──────── Data in this exercise

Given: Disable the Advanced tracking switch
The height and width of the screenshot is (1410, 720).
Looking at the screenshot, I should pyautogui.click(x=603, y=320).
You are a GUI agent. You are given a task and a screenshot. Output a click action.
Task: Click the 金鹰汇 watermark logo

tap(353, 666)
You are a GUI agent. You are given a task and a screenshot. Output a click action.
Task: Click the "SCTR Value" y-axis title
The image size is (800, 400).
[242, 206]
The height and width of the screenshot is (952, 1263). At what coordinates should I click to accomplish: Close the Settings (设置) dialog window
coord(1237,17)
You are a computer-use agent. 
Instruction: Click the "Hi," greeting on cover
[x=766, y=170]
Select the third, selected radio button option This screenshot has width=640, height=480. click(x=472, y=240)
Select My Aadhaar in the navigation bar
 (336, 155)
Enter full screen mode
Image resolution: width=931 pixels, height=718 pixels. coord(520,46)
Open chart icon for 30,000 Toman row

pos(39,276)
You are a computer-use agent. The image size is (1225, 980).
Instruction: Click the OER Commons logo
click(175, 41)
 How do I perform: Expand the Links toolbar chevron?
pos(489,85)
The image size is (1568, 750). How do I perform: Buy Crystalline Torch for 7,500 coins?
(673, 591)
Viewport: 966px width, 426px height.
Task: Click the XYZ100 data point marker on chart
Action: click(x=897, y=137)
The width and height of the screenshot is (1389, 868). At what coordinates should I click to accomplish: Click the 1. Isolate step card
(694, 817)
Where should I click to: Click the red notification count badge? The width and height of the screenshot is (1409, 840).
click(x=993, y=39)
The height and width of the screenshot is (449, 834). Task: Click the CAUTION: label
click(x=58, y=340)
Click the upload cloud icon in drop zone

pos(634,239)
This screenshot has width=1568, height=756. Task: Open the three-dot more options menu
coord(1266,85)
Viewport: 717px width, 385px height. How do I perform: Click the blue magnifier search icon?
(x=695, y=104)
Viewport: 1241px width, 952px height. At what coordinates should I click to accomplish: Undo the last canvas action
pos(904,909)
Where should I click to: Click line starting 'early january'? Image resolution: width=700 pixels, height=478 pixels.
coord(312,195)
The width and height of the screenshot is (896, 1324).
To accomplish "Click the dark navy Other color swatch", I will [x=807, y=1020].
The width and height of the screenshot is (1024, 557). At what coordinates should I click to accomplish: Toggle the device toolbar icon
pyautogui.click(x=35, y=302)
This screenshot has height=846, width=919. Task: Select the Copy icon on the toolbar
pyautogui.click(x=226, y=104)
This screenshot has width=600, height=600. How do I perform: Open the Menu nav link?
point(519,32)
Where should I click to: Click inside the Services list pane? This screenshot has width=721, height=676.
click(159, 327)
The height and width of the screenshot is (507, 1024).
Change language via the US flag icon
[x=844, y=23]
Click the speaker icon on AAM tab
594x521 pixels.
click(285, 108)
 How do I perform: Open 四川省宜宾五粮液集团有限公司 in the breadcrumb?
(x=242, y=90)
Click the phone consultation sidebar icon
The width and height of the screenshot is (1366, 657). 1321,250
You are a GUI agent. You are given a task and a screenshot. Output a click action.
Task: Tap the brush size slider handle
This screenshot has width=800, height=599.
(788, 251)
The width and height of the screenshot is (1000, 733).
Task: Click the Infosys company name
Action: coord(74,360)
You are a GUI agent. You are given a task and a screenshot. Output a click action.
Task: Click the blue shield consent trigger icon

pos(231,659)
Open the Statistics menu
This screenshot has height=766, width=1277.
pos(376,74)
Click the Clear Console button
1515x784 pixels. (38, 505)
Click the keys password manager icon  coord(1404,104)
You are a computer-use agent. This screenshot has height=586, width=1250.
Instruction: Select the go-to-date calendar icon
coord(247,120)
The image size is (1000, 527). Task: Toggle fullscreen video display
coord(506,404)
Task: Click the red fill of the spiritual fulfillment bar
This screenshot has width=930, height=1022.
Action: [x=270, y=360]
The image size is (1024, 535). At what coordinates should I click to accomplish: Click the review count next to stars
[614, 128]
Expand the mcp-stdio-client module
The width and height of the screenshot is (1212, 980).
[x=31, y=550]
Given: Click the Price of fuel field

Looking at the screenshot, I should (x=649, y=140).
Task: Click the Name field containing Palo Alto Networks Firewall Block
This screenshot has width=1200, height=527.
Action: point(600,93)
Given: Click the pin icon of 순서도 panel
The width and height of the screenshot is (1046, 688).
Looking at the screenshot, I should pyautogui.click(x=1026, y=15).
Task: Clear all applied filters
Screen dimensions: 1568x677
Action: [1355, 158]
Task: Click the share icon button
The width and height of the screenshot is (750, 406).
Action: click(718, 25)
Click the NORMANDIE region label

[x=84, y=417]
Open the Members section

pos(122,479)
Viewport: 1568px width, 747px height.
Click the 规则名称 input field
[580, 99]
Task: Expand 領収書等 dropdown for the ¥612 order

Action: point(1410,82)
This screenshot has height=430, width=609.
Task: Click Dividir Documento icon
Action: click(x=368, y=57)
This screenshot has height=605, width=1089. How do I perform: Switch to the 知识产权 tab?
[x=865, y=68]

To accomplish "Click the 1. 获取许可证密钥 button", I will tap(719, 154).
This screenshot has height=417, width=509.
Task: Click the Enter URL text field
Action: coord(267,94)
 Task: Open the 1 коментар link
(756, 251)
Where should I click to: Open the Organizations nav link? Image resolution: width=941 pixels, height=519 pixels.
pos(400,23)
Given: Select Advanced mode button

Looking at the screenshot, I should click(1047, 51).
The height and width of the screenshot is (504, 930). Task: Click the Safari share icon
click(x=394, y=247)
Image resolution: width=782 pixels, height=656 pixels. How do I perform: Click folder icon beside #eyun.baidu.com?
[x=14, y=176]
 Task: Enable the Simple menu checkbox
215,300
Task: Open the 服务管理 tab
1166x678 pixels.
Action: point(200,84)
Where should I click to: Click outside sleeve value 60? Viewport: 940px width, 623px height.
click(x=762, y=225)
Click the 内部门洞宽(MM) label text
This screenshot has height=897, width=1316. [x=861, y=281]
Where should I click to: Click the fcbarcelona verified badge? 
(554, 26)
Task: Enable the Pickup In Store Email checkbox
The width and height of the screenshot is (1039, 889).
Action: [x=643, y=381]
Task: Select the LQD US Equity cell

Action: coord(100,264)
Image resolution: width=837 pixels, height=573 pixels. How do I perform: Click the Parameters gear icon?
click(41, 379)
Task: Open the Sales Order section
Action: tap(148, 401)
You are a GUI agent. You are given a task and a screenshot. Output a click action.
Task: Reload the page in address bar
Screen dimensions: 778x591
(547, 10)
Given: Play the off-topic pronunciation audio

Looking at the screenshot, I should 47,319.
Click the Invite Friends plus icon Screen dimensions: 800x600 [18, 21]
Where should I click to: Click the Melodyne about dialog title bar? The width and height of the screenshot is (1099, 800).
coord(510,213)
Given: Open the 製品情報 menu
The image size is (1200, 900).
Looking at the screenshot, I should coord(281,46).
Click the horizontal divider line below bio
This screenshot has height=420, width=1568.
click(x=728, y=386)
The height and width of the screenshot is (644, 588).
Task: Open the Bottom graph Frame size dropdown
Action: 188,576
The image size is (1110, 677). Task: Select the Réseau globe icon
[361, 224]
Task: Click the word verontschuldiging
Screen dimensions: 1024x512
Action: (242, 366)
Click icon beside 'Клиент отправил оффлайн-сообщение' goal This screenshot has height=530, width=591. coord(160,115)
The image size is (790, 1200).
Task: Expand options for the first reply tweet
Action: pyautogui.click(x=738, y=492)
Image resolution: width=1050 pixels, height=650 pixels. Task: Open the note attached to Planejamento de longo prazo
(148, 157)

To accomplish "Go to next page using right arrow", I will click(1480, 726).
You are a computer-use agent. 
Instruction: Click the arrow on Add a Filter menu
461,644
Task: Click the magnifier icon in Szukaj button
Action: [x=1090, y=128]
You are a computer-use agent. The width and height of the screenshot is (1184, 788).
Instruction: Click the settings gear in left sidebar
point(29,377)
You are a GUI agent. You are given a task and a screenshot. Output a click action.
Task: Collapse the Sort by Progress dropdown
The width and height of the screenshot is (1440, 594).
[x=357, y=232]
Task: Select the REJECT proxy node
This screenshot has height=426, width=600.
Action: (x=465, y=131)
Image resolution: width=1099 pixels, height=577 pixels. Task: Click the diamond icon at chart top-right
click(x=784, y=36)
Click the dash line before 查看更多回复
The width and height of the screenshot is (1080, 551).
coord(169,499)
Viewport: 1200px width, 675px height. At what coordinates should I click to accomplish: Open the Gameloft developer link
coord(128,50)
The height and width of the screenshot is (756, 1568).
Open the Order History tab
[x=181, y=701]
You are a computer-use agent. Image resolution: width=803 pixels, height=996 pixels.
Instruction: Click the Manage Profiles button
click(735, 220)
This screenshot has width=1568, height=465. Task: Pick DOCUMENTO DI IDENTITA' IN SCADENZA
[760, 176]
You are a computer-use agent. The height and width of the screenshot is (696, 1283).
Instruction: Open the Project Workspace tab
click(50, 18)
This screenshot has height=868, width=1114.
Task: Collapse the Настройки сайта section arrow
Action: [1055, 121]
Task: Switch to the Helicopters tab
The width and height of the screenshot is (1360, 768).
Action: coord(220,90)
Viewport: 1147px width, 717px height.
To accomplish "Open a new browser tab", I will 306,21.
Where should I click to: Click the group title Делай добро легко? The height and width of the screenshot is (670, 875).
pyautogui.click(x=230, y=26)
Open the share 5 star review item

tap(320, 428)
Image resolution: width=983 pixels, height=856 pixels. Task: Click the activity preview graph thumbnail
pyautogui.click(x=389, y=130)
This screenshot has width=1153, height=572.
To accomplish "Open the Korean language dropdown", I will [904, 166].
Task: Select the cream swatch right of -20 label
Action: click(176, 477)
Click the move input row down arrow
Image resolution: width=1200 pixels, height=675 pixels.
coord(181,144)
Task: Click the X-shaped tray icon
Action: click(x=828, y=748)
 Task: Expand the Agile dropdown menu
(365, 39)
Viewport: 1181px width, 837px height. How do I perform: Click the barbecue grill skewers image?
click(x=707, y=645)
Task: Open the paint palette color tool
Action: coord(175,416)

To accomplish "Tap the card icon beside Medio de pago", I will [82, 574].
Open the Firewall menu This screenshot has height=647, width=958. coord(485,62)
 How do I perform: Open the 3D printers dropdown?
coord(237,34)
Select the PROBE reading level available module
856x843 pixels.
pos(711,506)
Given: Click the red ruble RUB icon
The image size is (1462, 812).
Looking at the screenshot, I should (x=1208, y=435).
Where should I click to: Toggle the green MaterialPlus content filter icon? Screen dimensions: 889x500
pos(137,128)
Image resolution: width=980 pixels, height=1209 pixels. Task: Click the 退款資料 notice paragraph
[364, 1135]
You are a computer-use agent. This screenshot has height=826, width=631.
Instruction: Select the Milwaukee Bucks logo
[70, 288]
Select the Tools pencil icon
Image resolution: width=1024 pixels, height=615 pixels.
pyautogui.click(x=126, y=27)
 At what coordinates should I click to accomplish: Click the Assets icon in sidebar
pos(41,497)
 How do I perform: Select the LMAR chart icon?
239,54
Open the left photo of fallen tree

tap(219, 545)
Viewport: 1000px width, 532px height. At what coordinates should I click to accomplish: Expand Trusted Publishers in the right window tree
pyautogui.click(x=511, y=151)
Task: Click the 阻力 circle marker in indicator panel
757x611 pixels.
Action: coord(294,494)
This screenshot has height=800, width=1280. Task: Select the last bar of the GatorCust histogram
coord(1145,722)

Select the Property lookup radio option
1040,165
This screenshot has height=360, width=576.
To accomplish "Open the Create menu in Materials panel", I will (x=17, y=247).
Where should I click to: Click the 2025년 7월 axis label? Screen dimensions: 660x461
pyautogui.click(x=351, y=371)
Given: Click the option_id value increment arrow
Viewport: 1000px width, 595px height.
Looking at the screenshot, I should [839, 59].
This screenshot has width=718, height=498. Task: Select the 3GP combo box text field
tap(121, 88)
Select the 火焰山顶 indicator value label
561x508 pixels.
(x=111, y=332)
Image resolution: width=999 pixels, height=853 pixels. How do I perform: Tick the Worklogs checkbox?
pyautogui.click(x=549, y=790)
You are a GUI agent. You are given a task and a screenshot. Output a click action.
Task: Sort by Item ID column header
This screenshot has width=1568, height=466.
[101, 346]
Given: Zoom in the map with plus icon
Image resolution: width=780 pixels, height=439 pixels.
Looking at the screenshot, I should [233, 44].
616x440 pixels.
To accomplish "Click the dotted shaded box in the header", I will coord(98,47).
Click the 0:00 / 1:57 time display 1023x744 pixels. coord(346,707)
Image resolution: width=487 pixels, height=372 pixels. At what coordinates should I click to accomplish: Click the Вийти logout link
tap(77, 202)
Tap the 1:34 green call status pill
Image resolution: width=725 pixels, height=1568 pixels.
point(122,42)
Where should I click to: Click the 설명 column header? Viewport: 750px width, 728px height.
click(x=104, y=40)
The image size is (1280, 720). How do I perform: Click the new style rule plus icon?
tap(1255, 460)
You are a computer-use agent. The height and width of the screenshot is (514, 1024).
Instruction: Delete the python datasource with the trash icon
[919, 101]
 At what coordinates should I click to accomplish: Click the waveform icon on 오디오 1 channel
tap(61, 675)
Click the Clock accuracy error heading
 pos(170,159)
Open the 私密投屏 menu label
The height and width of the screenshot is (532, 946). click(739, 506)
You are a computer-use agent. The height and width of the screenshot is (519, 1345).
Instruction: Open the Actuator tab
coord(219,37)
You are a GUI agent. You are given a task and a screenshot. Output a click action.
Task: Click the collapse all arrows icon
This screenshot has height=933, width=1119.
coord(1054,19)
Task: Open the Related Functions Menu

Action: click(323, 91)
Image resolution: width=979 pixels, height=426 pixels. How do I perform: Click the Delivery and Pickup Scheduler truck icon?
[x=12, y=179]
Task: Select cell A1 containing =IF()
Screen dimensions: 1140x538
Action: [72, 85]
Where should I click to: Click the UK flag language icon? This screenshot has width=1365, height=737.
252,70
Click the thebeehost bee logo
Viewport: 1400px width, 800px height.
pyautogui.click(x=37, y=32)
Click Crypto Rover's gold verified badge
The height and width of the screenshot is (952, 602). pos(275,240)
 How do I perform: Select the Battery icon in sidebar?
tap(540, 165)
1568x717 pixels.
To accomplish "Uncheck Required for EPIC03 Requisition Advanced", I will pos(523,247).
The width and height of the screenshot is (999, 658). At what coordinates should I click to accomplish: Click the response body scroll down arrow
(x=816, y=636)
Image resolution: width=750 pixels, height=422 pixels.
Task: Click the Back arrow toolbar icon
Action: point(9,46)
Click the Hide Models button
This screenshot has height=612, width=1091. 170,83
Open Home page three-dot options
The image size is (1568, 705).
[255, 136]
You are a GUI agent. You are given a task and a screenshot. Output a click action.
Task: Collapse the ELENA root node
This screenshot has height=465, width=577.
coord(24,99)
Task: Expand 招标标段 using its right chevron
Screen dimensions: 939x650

────────────────

Task description:
Repeat exactly the lines above from the one with "This screenshot has height=800, width=1280." up to and including the one with "Given: Zoom in the map with plus icon". No other line belongs in the reply.

Answer:
This screenshot has height=800, width=1280. Task: Select the last bar of the GatorCust histogram
coord(1145,722)

Select the Property lookup radio option
1040,165
This screenshot has height=360, width=576.
To accomplish "Open the Create menu in Materials panel", I will (x=17, y=247).
Where should I click to: Click the 2025년 7월 axis label? Screen dimensions: 660x461
pyautogui.click(x=351, y=371)
Given: Click the option_id value increment arrow
Viewport: 1000px width, 595px height.
Looking at the screenshot, I should [839, 59].
This screenshot has width=718, height=498. Task: Select the 3GP combo box text field
tap(121, 88)
Select the 火焰山顶 indicator value label
561x508 pixels.
(x=111, y=332)
Image resolution: width=999 pixels, height=853 pixels. How do I perform: Tick the Worklogs checkbox?
pyautogui.click(x=549, y=790)
You are a GUI agent. You are given a task and a screenshot. Output a click action.
Task: Sort by Item ID column header
This screenshot has width=1568, height=466.
[101, 346]
Given: Zoom in the map with plus icon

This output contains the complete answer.